Sur le plan économique, le son est un secteur porteur : au total, les activités qui s'y rapportent pèsent 43,2 milliards d’euros en 2024. Elles représentent 141 177 emplois équivalents temps plein, répartis dans des secteurs aussi variés que la culture, les télécommunications, l’ingénierie, l’industrie ou la santé. Dans le périmètre défini par le cabinet d'étude, les « industries du sonore » comprennent « la production de biens et de services marchands dédiés à l'émission, l'enregistrement et la diffusion sonore ». Au sein de ce vaste ensemble, le segment des télécoms se taille la part du lion, même s'il n'affiche pas le taux de croissance le plus dynamique : il représente 66 743 emplois et concentre près des deux tiers de l'activité totale (29,1 milliards d’euros). Taux de croissance : +10,3 % depuis 2019. Les télécoms regroupent l’ensemble des activités permettant la transmission, la diffusion et l’écoute des contenus sonores, qu’ils soient vocaux, musicaux ou audiovisuels. Sa croissance est portée par une pluralité de pratiques diffusées dans la population, parmi lesquelles les usages numériques toujours plus fréquents, la monté en puissance de la data, la généralisation des usages audio sur mobile et aussi, le maintien d’un volume élevé de communications vocales.

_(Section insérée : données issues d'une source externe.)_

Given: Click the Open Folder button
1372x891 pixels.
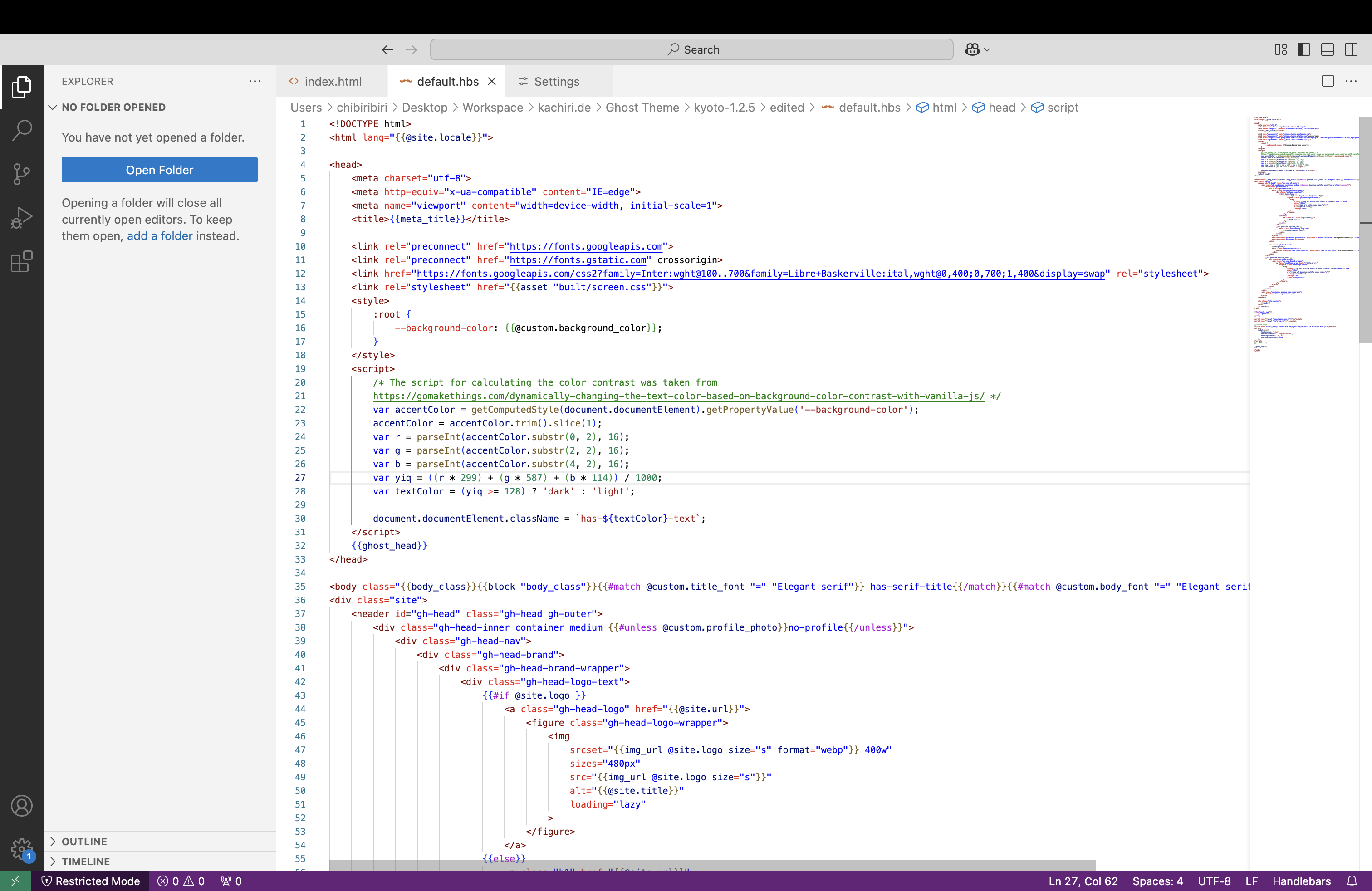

Se prémunir du bruit et retrouver le son

Quatre autres segments complètent cette économie du son. De taille beaucoup plus modeste, ils affichent des taux de croissance spectaculaires qui renseignent sur les évolutions des usages. Premier segment, la « création sonore » ne pèse que 2,6 milliards d’euros de chiffre d’affaires, mais affiche un taux de croissance de +58,7 % entre 2019 et 2024. Cet ensemble « historique » regroupe les activités dans lesquelles le son constitue le cœur du contenu produit et diffusé : radio, musique enregistrée et livres audio. Sa dynamique est principalement portée par la radio (+50 %), la musique enregistrée (+75 %) (sous l’effet du streaming) et l’essor exceptionnel des livres audio (+164 %). Deuxième segment, la « création sonore hybride » (3,9 milliards d’euros) regroupe les activités dans lesquelles le son est indissociable de l’image et du contenu audiovisuel (chaînes de télévision, films institutionnels, publicitaires et cinématographiques, spectacle vivant, jeux vidéo et vidéos...) . Sa croissance globale de + 6,2% masque l'essor impressionnant de certains sous-segments comme le spectacle vivant (+24,4 %) et surtout la vidéo (+80,7 %), portée par la dématérialisation des usages.

Troisième petit segment très dynamique, l'ingénierie et le conseil acoustique. Il regroupe les activités d’expertise, de conception et d’analyse visant à maîtriser et optimiser les phénomènes sonores dans les environnements bâtis, industriels et naturels. Il pèse 3,8 milliards d’euros, en croissance de +26,5 % en cinq ans. La demande est particulièrement forte dans les secteur industriels (+40 %), en raison des exigences réglementaires et des enjeux de bruit et de qualité de vie. Le quatrième segment aussi est très dynamique, avec une croissance de +34,3 % depuis 2019. Il s'agit de la filière médicale de l'audition et de l'audiologie (3,8 milliards d’euros d’activité). A elles seules, la fabrication et la vente de matériel d’audiologie enregistrent une progression de 60,9 %. Le sonore est devenu un véritable enjeu de santé publique.